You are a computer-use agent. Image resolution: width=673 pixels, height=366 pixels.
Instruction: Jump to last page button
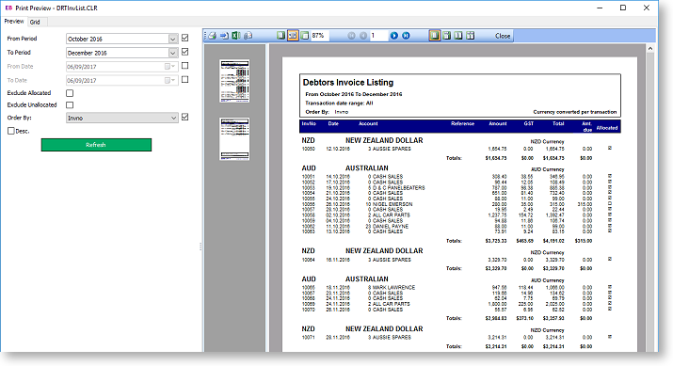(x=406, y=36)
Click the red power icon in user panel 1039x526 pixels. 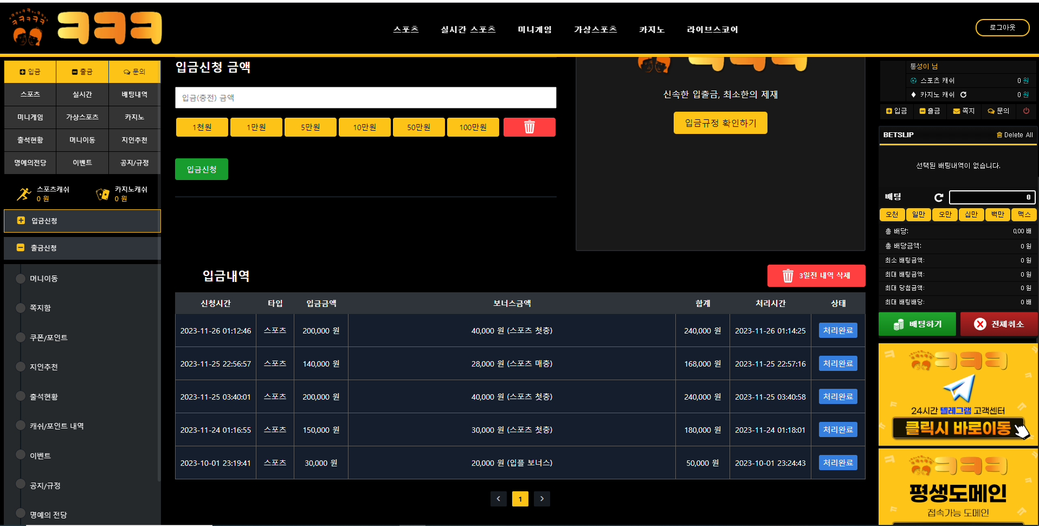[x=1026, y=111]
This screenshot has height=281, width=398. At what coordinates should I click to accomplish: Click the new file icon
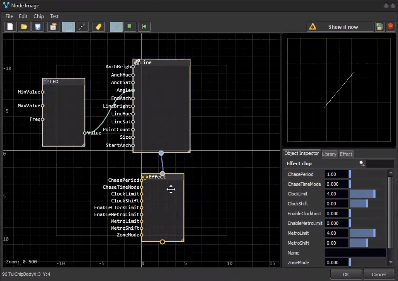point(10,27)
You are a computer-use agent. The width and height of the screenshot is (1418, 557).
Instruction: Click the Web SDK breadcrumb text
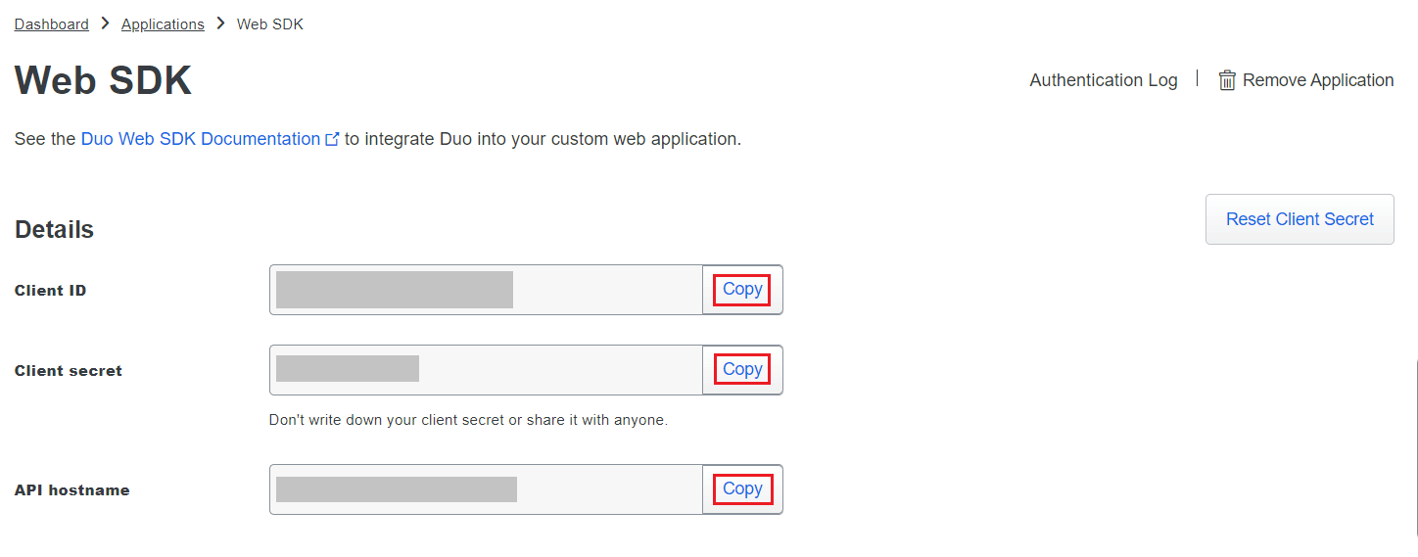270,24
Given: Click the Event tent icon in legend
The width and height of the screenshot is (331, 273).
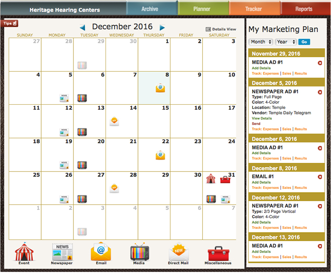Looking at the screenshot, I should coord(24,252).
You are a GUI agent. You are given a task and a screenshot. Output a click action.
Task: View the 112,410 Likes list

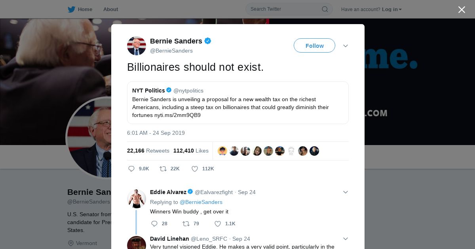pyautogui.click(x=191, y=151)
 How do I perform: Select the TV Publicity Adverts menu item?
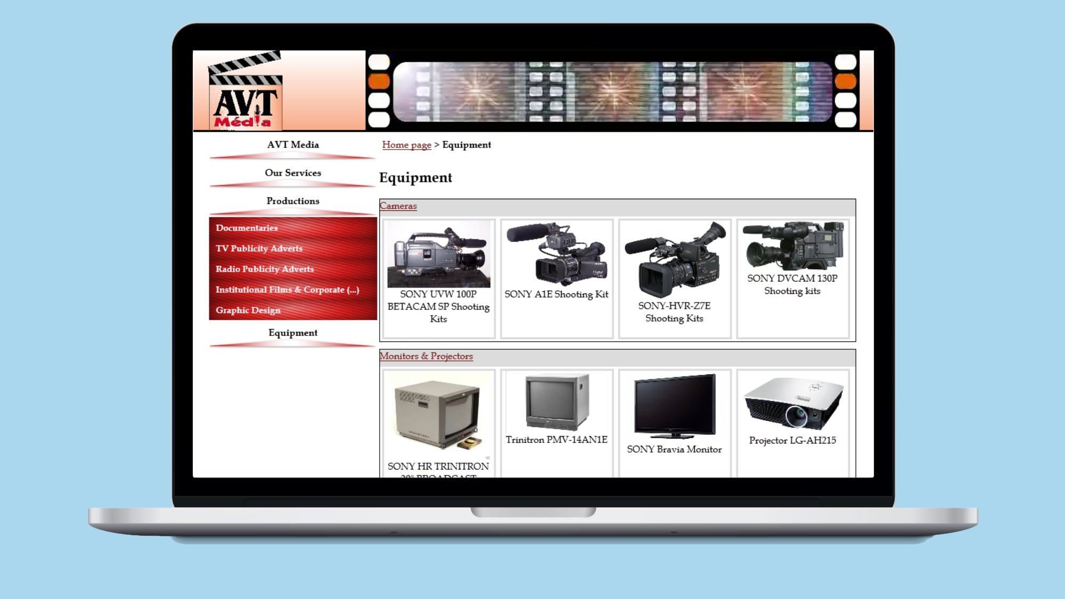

^^^^^^^^

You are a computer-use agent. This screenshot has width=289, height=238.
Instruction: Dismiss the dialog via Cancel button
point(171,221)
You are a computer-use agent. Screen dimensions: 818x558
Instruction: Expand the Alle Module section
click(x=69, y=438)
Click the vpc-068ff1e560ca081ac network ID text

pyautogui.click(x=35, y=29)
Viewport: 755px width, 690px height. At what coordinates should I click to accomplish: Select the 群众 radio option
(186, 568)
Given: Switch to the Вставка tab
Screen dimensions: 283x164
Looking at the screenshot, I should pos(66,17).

^^^^^^^^

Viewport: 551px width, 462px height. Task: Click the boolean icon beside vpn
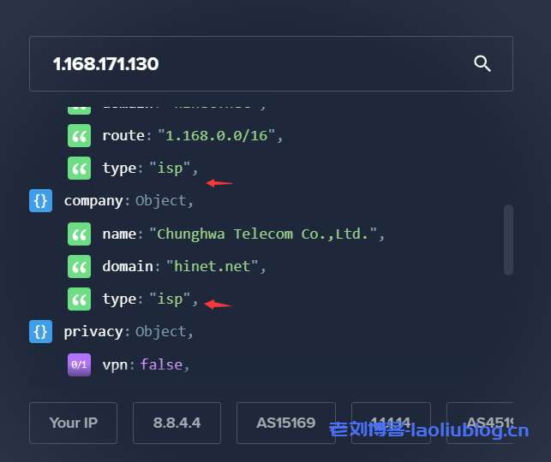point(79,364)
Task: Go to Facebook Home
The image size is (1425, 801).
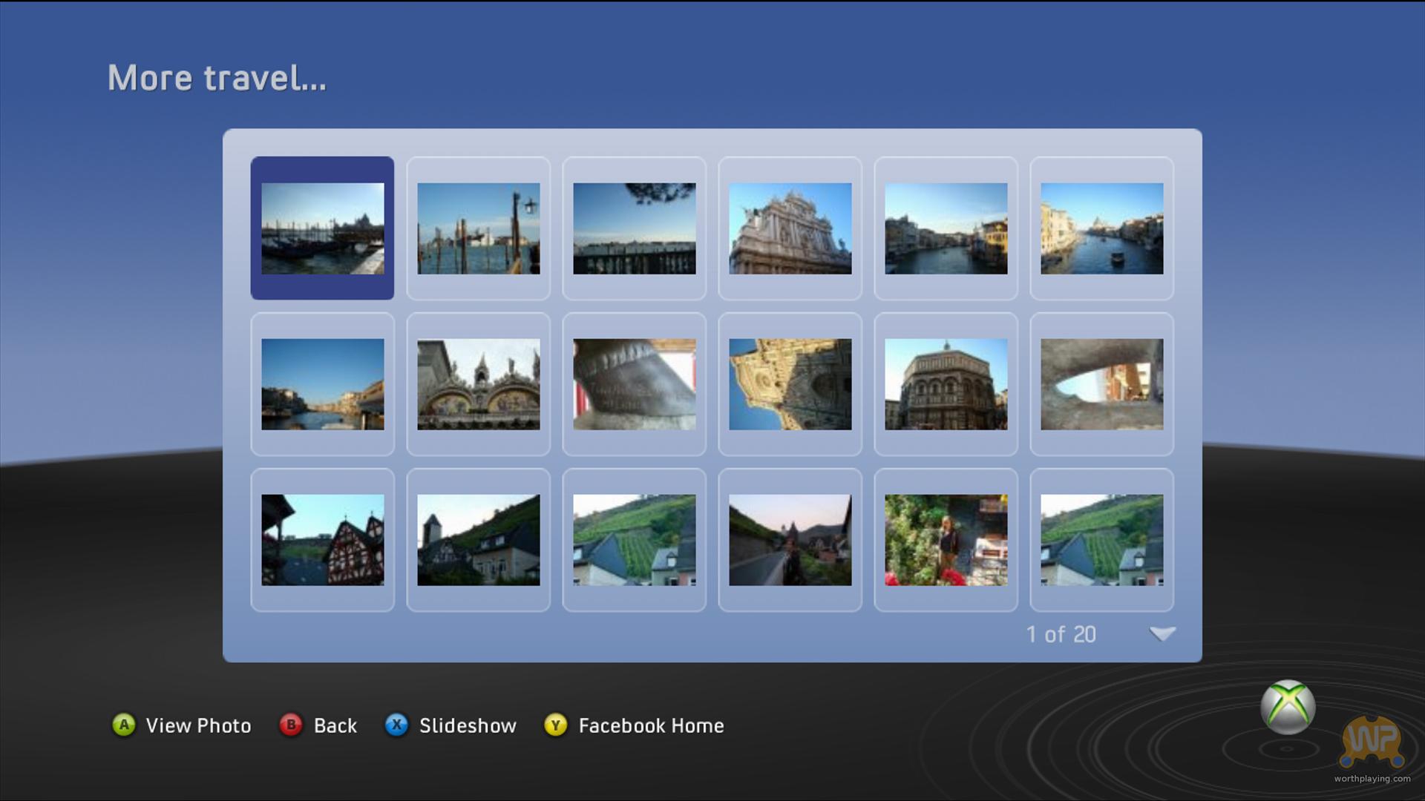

^^^^^^^^

Copy each line of the listing that contains the string "agent".

## Response to this task
You are a computer-use agent. Image resolution: width=673 pixels, height=366 pixels.
You are a computer-use agent. The width and height of the screenshot is (1418, 557).
You are a GUI agent. You are given a task and a screenshot. Output a click action.
You are a computer-use agent. This screenshot has width=289, height=238.
You are a computer-use agent. Screen dimensions: 818x558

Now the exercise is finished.